══ Quoted passage

Yes, the dynamic duo were none other than country superstar Clint Black and wife Lisa Hartman Black, who tell Billboard they had an absolute blast on the show, despite the sweaty, physically taxing costume that made it so they couldn't even see one another during their performances. We spoke to them just before their elimination to find out the hardest part of nesting in the same egg, how their run on the competition inspired a new single and why they couldn't shake the show's strict security protocols even after the stage lights dimmed.
Whose idea was it to do this, and was one of you less onboard than the other at first?
Lisa Hartman Black: At first when we saw it, we laughed and looked at each other and said, "This could be fun!"
Clint Black: Yup, and we basically evolved and warmed to it at the same time. The first thought is that feeling in your stomach, "Ugh, am I really thinking about doing this?" And we weren't doing anything else and it's such a fun show, all positive. I always joke there's no Simon Cowell on there ripping you apart, which is fun in its own way. We just love the positivity of the show and then we started really laughing like, "We’re really going to do this!"
LHB: I had been watching for a few weeks leading up to it... and then all of a sudden the email came in with the offer and I was like, "This is kind of bizarre." We were both very familiar with it.
Lisa, it’s been awhile since you released an album, or sang in public for a big audience like this. Were you nervous about singing in public again?
LHB: Oh yes. I did a mini-tour with Clint last year, but yes, it's few and far between. Then you suit up and put on a mask and you can’t see and breathe and it's hot. So there were some nerves that go with it, but I thought, "I'm either going to fall on my face or work it out." And that's what you do. It was a blast.

════

§ Parts of the exercise
1. Please reproduce the Clint Black and Lisa Hartman Black interview starting at "LHB: I had been" and ending at "was a blast.", swapping "mini-tour" for "short tour".
2. In the Clint Black and Lisa Hartman Black interview, what did Lisa do with Clint last year?
3. Write what comes next in the Clint Black and Lisa Hartman Black interview, picking up after its final answer.

══ Data section

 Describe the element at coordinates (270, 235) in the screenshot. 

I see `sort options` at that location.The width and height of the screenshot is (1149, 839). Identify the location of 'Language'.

════

§ Task-by-task results
1.
LHB: I had been watching for a few weeks leading up to it... and then all of a sudden the email came in with the offer and I was like, "This is kind of bizarre." We were both very familiar with it.
Lisa, it’s been awhile since you released an album, or sang in public for a big audience like this. Were you nervous about singing in public again?
LHB: Oh yes. I did a short tour with Clint last year, but yes, it's few and far between. Then you suit up and put on a mask and you can’t see and breathe and it's hot. So there were some nerves that go with it, but I thought, "I'm either going to fall on my face or work it out." And that's what you do. It was a blast.

2. She did a mini-tour with him.

3.
CB: It's always a challenge to get her to sing another song or record another song with me. So I was surprised that she wanted so much to do this. After we were done, we decided to strike while the iron is hot and I wrote us another duet. And it didn't take any convincing, she was onboard because the show was so much fun. It was hard to find songs that suited us and suited the show and going through that and finding stuff we enjoyed singing got the juices flowing. So now we have a new duet due to The Masked Singer.
Tell me about "'Till the End of Time" (out Dec. 3). What about the show inspired you to write it?
CB: It's very good, according to me! [Laughs] It's the only time when I was writing a song where she was in the room and I was seeing what she would think and trying as much as I could to get her feedback and response. It really became a real collaboration ... although she's not getting any songwriter credit! [Laughs] We're going to perform it live at the Ryman Auditorium on December 2nd, which will be my first time doing a full-band concert since the lockdown began in March. I wrote the song in a few days and recorded it quickly. It's strange and new and it's strange that it is so strange and new. It's really a love song.
LHB: It's really beautiful.
You two have sung and recorded together before, but is this the most concentrated way you’ve ever done it?
CB: We've done a few movies together, but that's more relaxed and laid-back. This was more confining in every way and secretive. We've gotten good at doing our thing, but this wasn’t our thing. It was new and different and a little more pressure. Any time you're doing TV, there is a waiting game involved and I'm not good at waiting. I'm charging at the gate ready to go. Fortunately we're in our 30th year of marriage, so we know how to work together and play together. So it's probably easier for us.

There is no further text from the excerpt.